(Work instruction): For each line in the data below that has the word "computer", copy that line.

_____

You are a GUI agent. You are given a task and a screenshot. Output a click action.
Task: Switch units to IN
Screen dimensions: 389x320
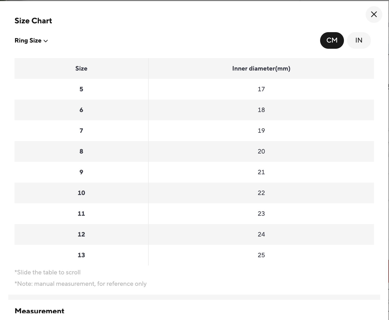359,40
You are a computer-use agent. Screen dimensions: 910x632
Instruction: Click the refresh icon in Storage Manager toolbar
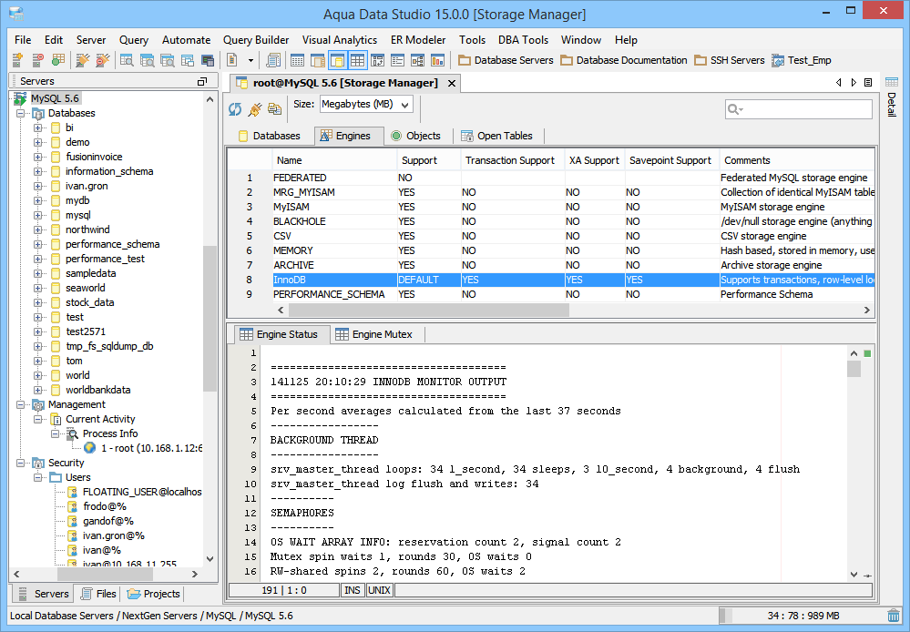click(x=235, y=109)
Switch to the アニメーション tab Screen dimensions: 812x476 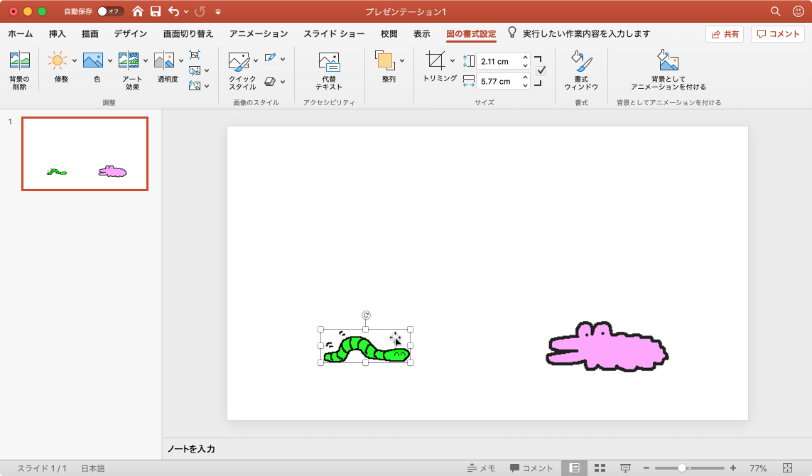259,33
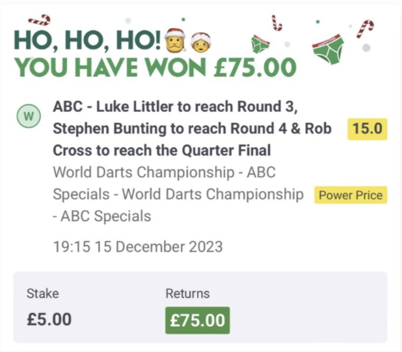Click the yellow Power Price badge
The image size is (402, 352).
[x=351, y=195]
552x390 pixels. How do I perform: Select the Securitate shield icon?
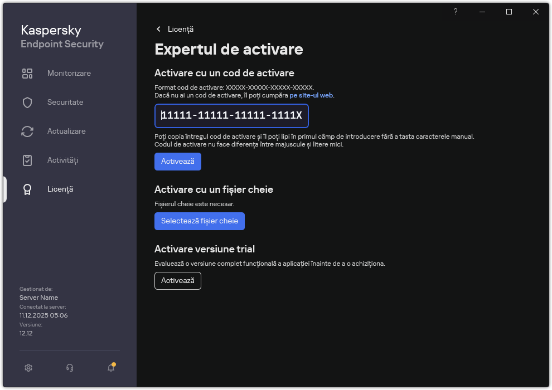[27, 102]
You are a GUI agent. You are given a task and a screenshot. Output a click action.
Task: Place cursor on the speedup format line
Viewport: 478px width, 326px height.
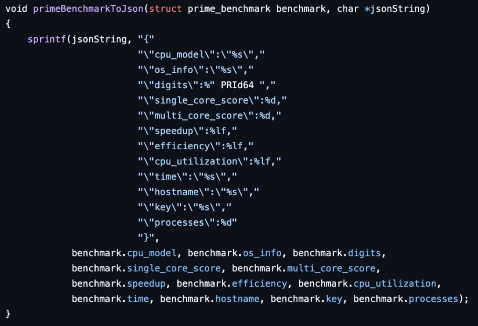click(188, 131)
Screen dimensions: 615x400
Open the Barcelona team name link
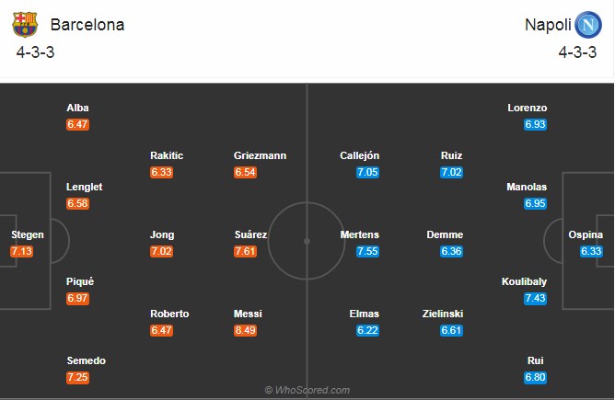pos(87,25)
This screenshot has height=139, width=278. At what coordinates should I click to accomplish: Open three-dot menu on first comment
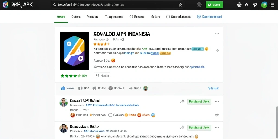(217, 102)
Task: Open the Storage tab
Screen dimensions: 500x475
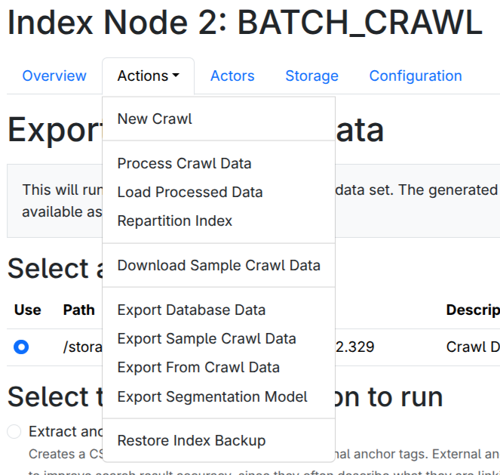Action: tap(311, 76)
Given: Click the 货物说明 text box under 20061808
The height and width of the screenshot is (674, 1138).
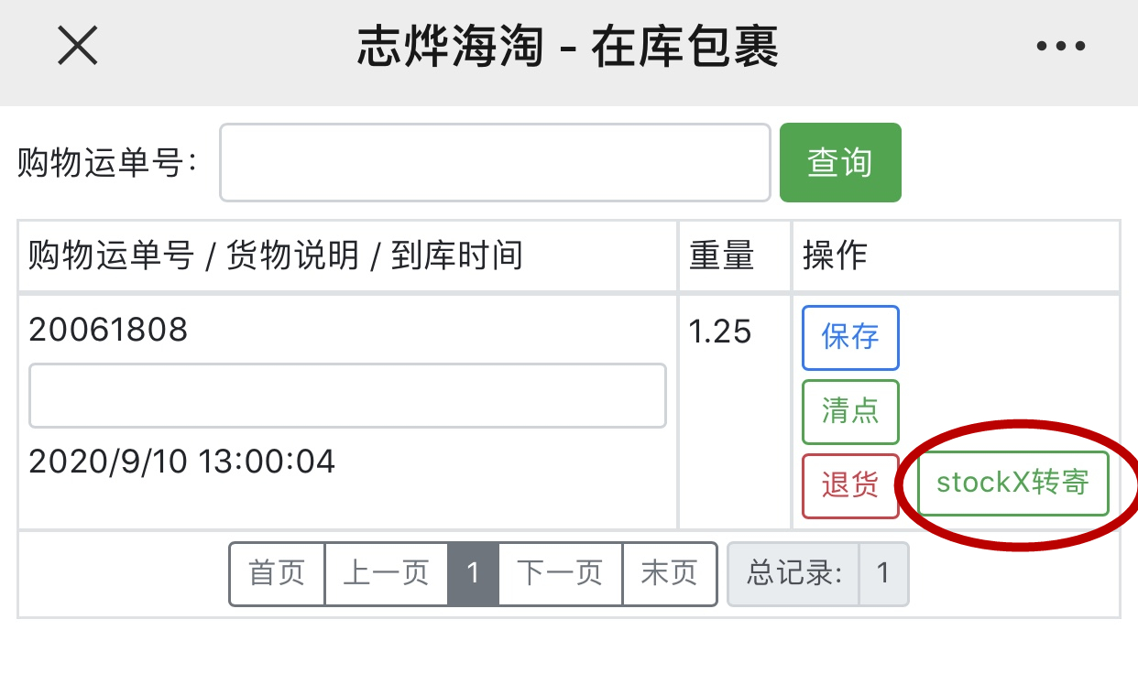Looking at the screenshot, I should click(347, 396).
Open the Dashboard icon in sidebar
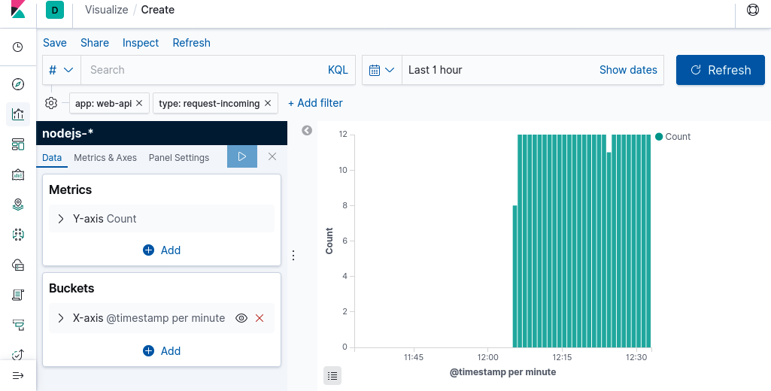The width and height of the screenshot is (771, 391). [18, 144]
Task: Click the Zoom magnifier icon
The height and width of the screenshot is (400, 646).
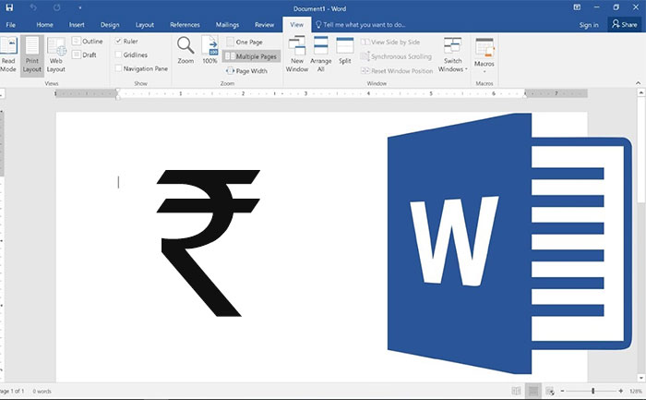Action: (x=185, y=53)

_____

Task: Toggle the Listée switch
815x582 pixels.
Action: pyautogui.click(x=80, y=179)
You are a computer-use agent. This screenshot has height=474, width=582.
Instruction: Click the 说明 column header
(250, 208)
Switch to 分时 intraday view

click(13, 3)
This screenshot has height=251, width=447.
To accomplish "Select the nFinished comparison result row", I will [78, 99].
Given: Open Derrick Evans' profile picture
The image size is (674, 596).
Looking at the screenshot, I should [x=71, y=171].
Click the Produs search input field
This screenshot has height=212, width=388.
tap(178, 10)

_____

(The completed task):
You are a computer-use agent. Screen dimensions: 910x632
You are a computer-use agent. This screenshot has height=474, width=582.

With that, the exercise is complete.